:: ACTION ITEM ::
Copy each line, word for word, from the one with "Viewport: 1559px width, 545px height." through the final line of the listing, but skip the pictures.

:: ENTRIES SHOWN ::
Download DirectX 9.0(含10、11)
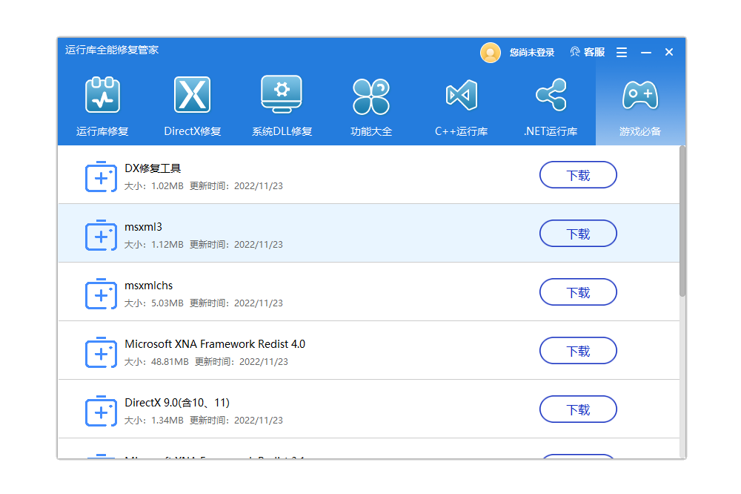 [x=578, y=409]
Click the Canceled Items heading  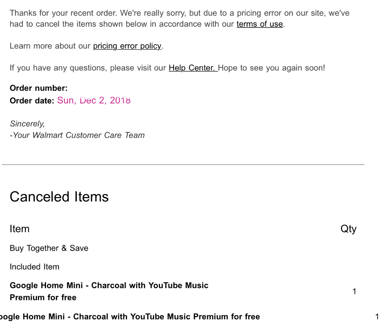click(x=59, y=197)
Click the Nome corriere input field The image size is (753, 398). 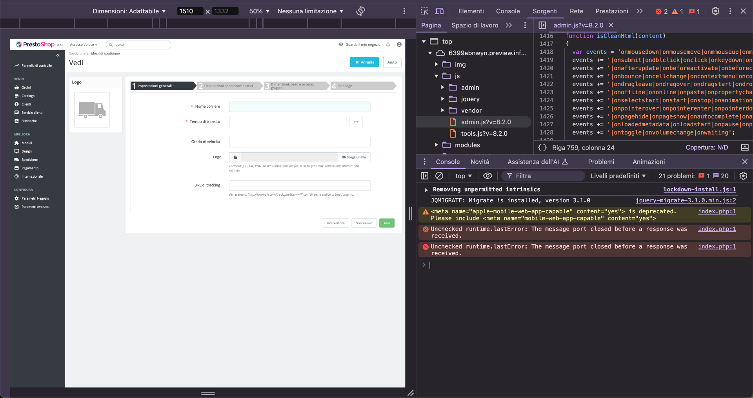(299, 107)
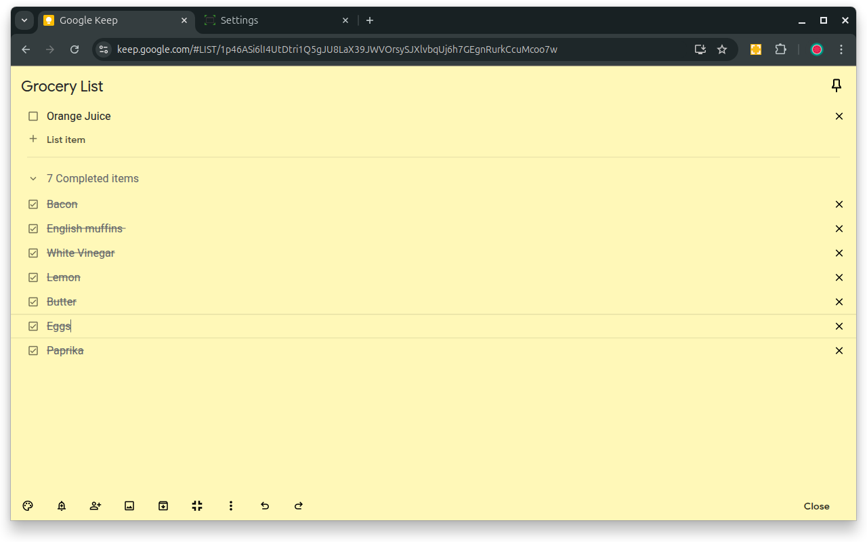Screen dimensions: 867x542
Task: Exit fullscreen note view
Action: click(197, 505)
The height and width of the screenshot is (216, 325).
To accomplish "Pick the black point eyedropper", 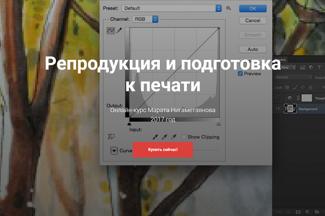I will (155, 137).
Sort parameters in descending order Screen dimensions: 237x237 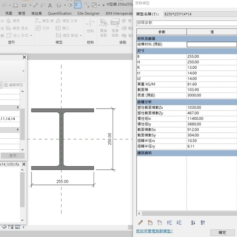tap(203, 223)
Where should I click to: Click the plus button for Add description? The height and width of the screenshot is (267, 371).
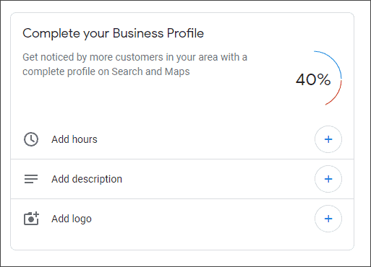click(328, 179)
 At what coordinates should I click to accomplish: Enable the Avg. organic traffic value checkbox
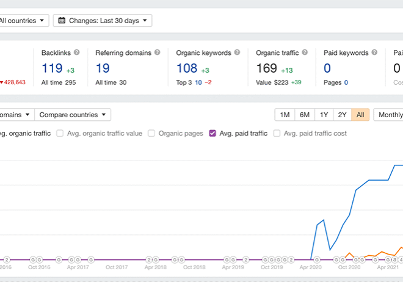click(x=60, y=133)

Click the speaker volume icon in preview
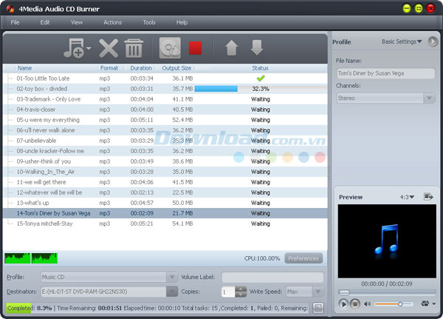pos(367,303)
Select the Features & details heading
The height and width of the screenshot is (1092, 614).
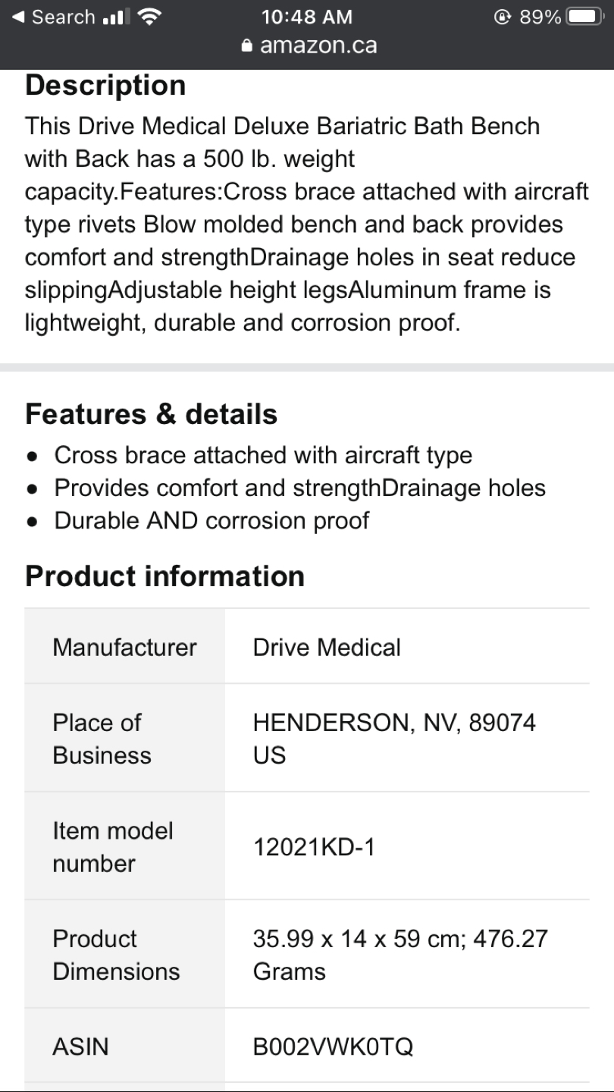coord(151,414)
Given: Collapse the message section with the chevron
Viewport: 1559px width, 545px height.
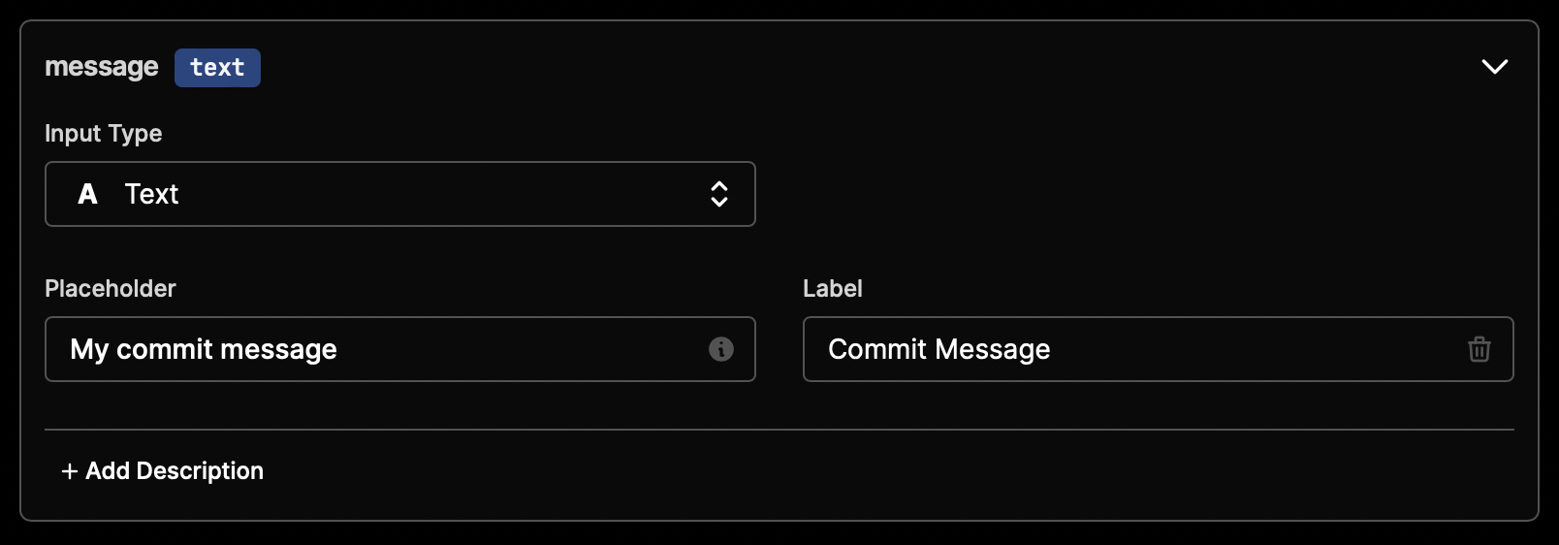Looking at the screenshot, I should (x=1494, y=67).
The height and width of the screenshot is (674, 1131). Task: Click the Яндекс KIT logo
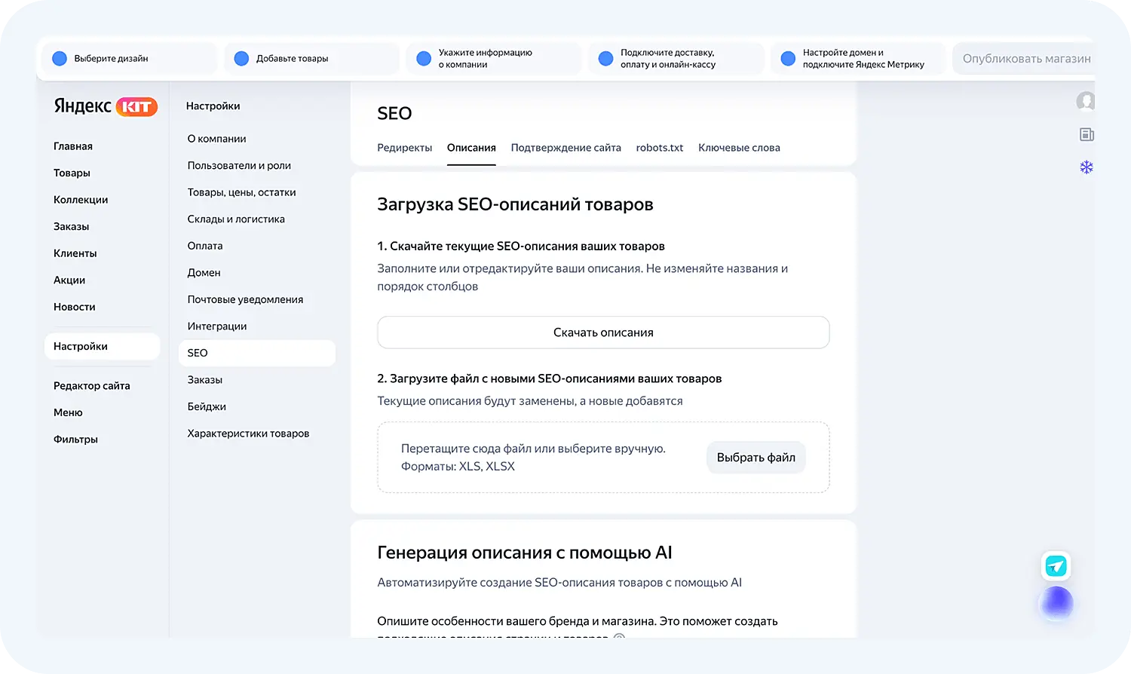pos(105,106)
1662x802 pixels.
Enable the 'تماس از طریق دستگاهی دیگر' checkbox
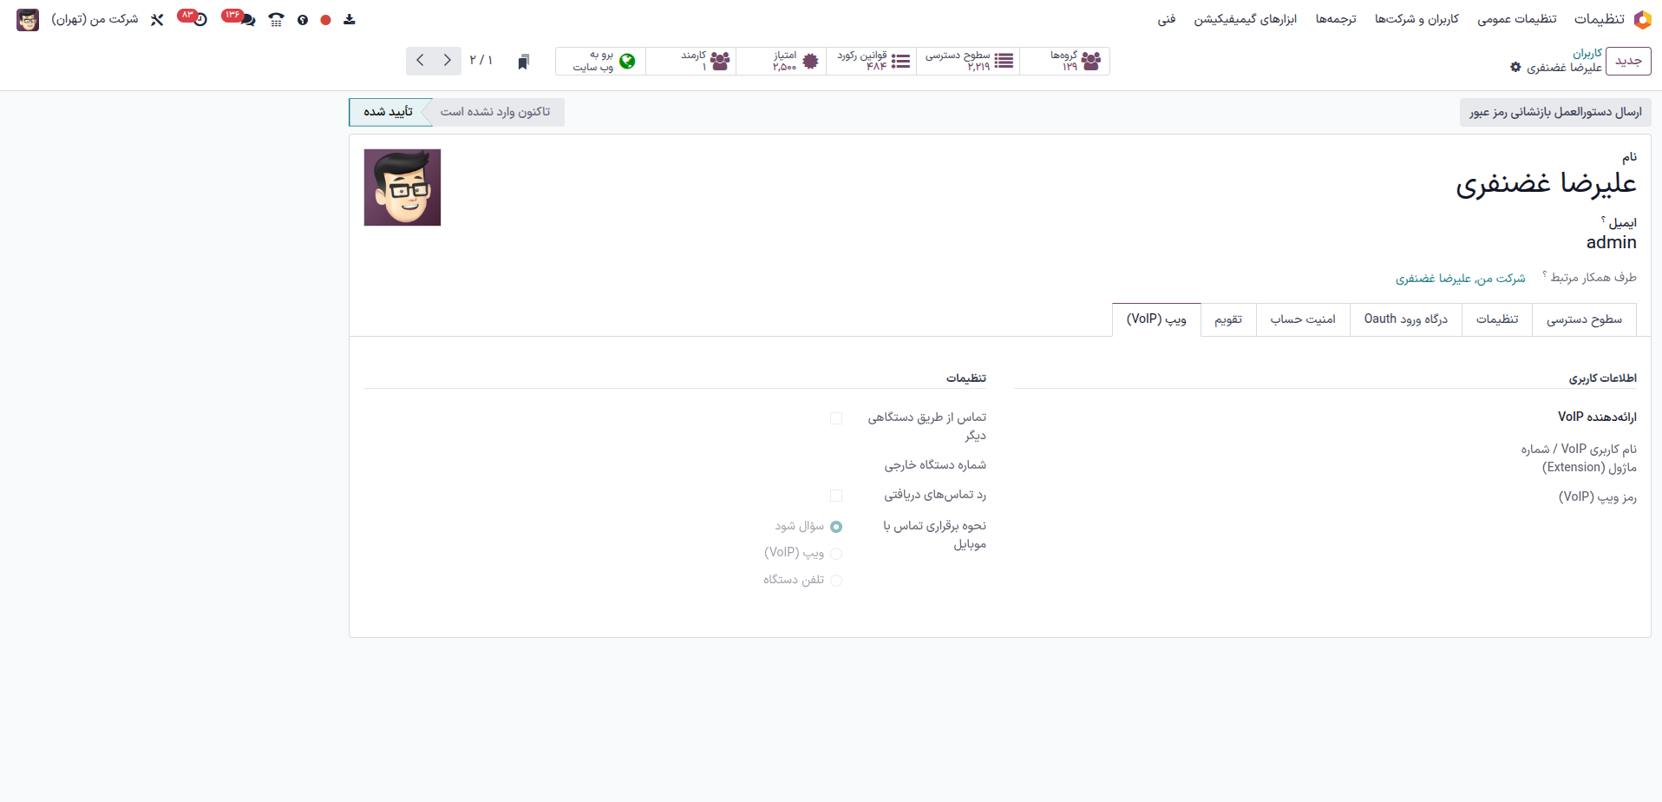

:: RESPONSE ::
Viewport: 1559px width, 545px height.
Looking at the screenshot, I should (x=1494, y=67).
The height and width of the screenshot is (674, 1131). Task: Click the Яндекс KIT logo
pos(105,106)
1662x802 pixels.
Enable the 'تماس از طریق دستگاهی دیگر' checkbox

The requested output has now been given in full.